Dosing and Administration:
  • The recommended dose is 20 mcg on Day 1, 30 mcg on Day 8, 68 mcg on Day 15, and 68 mcg once weekly thereafter.
  • Do not administer as an IV push or bolus.
  • Use an in-line filter (0.2 micron) during administration.
  • Administer by intravenous infusion over 15-20 minutes. Monitor patients during and after infusion for at least 16 hours following the first three infusions and for at least 30 minutes after subsequent infusions.
Premedication:
  • Administer antipyretics, antihistamines, and anti-emetics as prescribed before each infusion.
Monitoring:
  • Cytokine Release Syndrome (CRS): Monitor for CRS, which may be serious or life-threatening.

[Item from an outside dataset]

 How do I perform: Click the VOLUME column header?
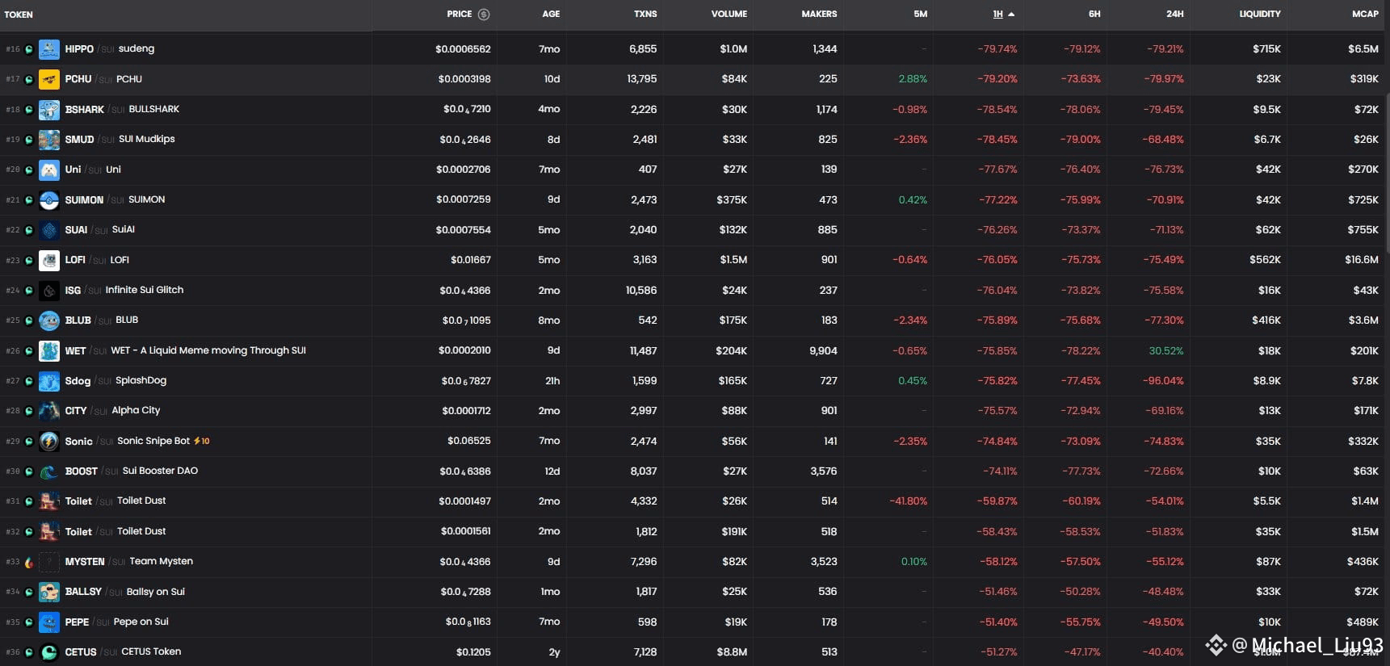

Manage with IV fluids, NSAIDs, corticosteroids, oxygen, and vasopressors as needed.
  • Administer tebentafusp in a healthcare setting capable of managing CRS.
  • Monitor vital signs before, during, and after infusion, especially for the first three infusions.
  • Observe patients for at least 16 hours following the first three infusions.
  • Perform liver function tests prior to and during treatment.
  • Laboratory Abnormalities: Monitor for decreased lymphocyte count, increased creatinine, glucose, AST, ALT, decreased hemoglobin, and phosphate.
Adverse Events Management:
  • Common Adverse Reactions: Rash, pyrexia, pruritus, fatigue, nausea, chills, abdominal pain, edema, hypotension, dry skin, headache, and vomiting.
  • Skin reactions are common and may require topical or systemic treatments.
Patient Education:
  • Inform patients about the risk of CRS and its symptoms (fever, chills, hypotension, tachycardia).
  • Advise patients to report any skin reactions or rashes.
  • Educate patients on the importance of staying hydrated and maintaining good nutrition.
  • Support Program: KIMMTRAK CONNECT offers financial assistance, care coordination, and educational resources for patients and caregivers.
Follow-up Care:
  • Emphasize the importance of regular follow-up appointments and blood tests.
  • Encourage patients to keep a symptom diary to discuss with their healthcare team.
Clinical Trials and Efficacy:
  • Phase 3 Study: The IMCgp100-202 study demonstrated improved overall survival and progression-free survival in patients receiving tebentafusp compared to investigator's choice of therapy.
  • Efficacy: Tebentafusp is the first systemic treatment to show a survival benefit in patients with metastatic uveal melanoma.